Die derzeitige Technik-Mode ist damit umrissen: Besonders bei Kinderspielen geht es um neue Geräte, die einen einfachen und natürlichen Zugang bieten sollen. Das gilt auch für Nintendos neue Konsole WiiU. Das Besondere hier: Der Controller der Konsole besitzt einen eigenen Bildschirm. Das schönste Kinderspiel dafür ist “New Super Mario Bros. U”. Zwei können zusammen spielen und sich gegenseitig helfen. Etwa so: Einer lässt Mario auf dem großen Schirm über einen Abgrund rennen, der andere setzt auf dem kleine Touchscreen des Wii-U-Controllers schnell fliegende Felsen in die Luft, damit Mario immer neu abspringen kann.

So spektakulär das ist – einige Spiele brauchen keinen großen Karton, in dem ein obskures Peripheriegerät steckt, und überzeugen trotzdem. Warner etwa erzählt seit ein paar Jahren die großen Epen der Popkultur in einer animierten Lego-Welt nach. Indiana Jones, Star Wars und Batman werden so zu dem Kinderkram, der sie insgeheim immer schon sind. Nun ist “Der Herr der Ringe” zum digitalen Lego geworden – und erzählt Tolkien erfrischend neu. Da fliegt Legolas (!) auch mal plötzlich eine Banane an den Kopf. Ein humorvolles Actionspiel – in der oft bierernsten Games-Welt ein Segen.

Stehenlassen sollte man dagegen das Disney-Spiel “Epic Mickey 2″ - zu verwirrend und hyperkomplex. Noch elender scheitern die Spiele zu “Ralph reicht’s”. Der hübsche Animationsfilm hat Retrogames zum Thema, daraus hätte man viel machen können. Die Macher haben sich für ein sehr durchschnittliches Jump-and-Run entschieden.

Wer Empfehlungen sucht, kann sich auch die wenigen Auszeichnungen für Kinderspiele ansehen. Das führt derzeit wieder zu dem Tipp “Es war einmal ein Monster”. Das ist zwar schon ein Jahr alt, hat aber kürzlich beim “Tommi”, dem wichtigsten deutschen Preis für Kinder-Videospiele, zu Recht einen Sonderpreis erhalten.
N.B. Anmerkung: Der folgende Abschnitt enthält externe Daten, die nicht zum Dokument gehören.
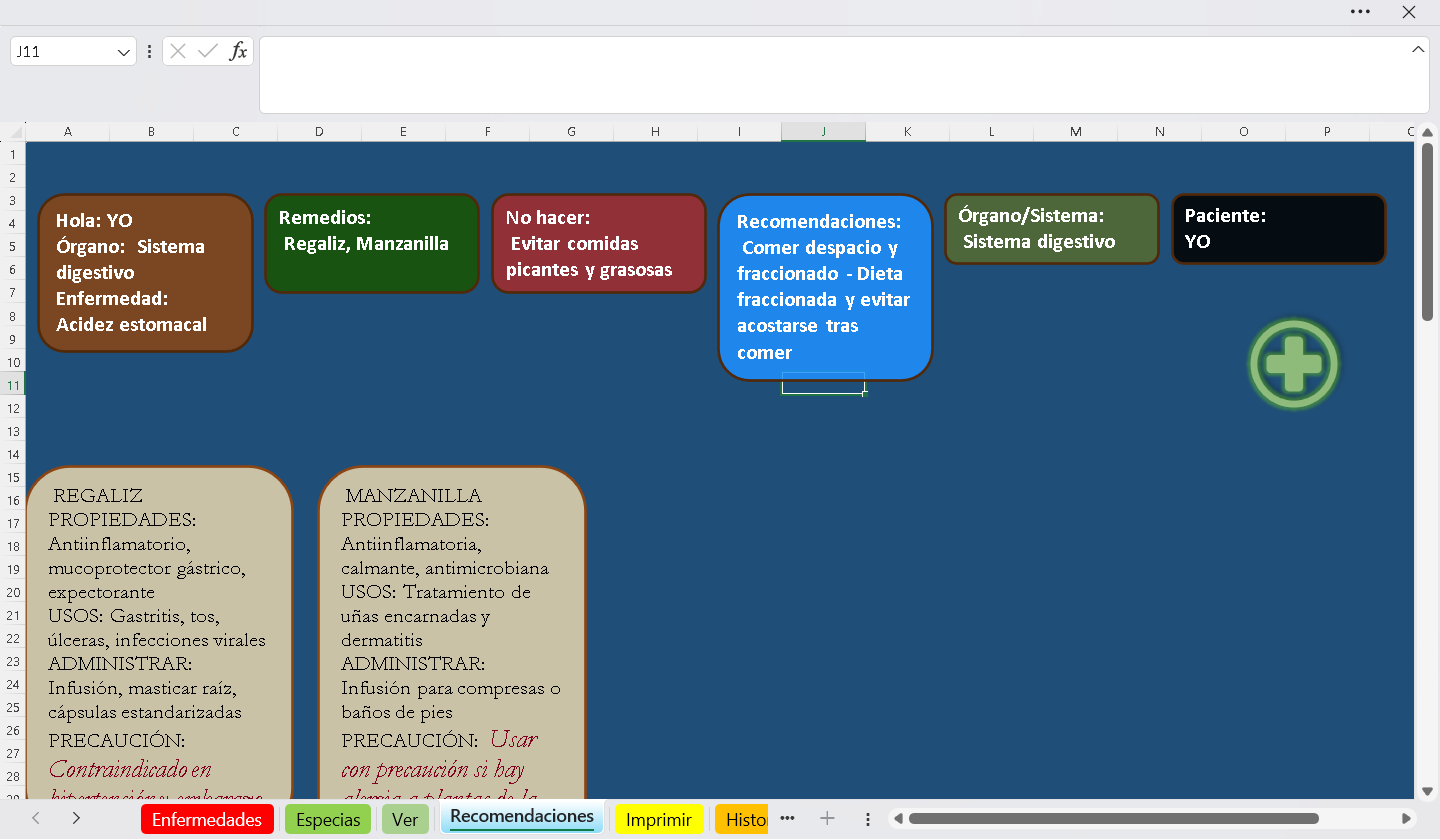Open the Ver sheet tab
The width and height of the screenshot is (1440, 840).
tap(405, 820)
Mit dem Kinect-Sensor der Xbox, also frei im Raum, durch Wedeln, Hüpfen und andere Bewegungen, steuert man Wesen aus der Sesamstraße durch ein paar schöne Level, zu den Stimmen der Originalsprecher. Am Ende gibt es eine große Party bei Grobi.

Das ist das wohl einzige Spiel, das man auch mit kleinen Kindern wirklich spielen mag. Denn die häufig anzutreffende Altersfreigabe “ab null” ist natürlich nicht ernst zu nehmen. Ganz kleine Kinder brauchen keine Games. Selbst größere können auf sie gut verzichten, und auch dies Jahr ist ein Fußball wieder ein sehr brauchbares Geschenk. Andererseits gibt es aber keinen Grund, Spiele zu verteufeln oder gar dem kulturpessimistischen Psychiater Manfred Spitzer zu glauben, der ein gut gehendes Geschäft daraus gemacht hat, alles Digitale abzulehnen. Videospiele wecken Neugier und Enthusiasmus bei Kindern. Dinge, die wir doch angeblich so oft vermissen bei der Jugend von heute.
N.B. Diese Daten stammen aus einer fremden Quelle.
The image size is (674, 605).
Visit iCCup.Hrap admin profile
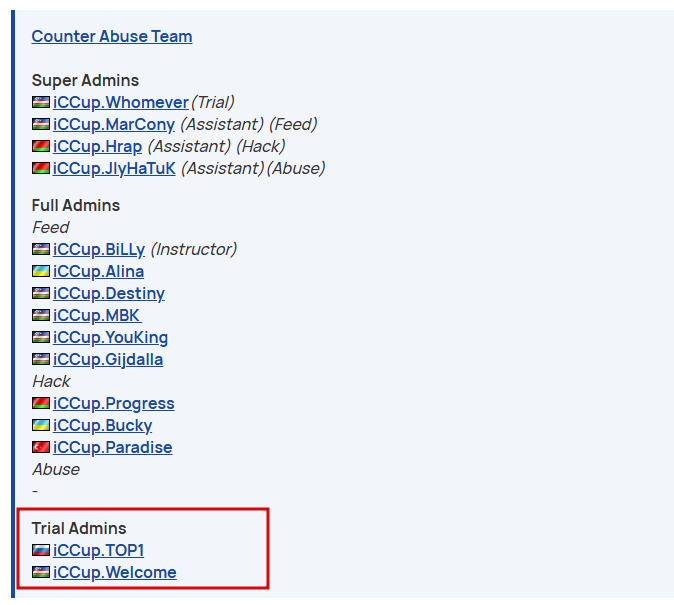98,146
Wer darauf besteht, dass Spielen einen Nutzen haben sollte, dem sei zu “Rocksmith” geraten. Musikspiele sind eigentlich ein Trend von vorgestern – “Guitar Hero” erreichte vor fünf Jahren den Zenit seiner enormen Popularität. Man musste auf einer Plastikgitarre im richtigen Rhythmus einen von vier Köpfen drücken, das hatte mit Musizieren soviel zu tun wie Peer Steinbrück mit dem Sozialismus. Bei “Rocksmith” aber schließt man erstmals einfach eine echte E-Gitarre an Konsole oder PC an.

Die Optik des Spiels – bunte Quasi-Noten kommen auf den Spieler zu, man muss sie im richtigen Moment anschlagen – ist zwar schamlos von “Guitar Hero” geklaut. Dass man aber ein echtes Instrument lernen kann, ist neu und funktioniert erstaunlich gut. Die Spielkonsole ersetzt keinen echten Gitarrenunterricht, kommt ihm aber nah – und sie korrigiert auch noch um ein Uhr morgens, wenn man nur dann Zeit zum Üben hat.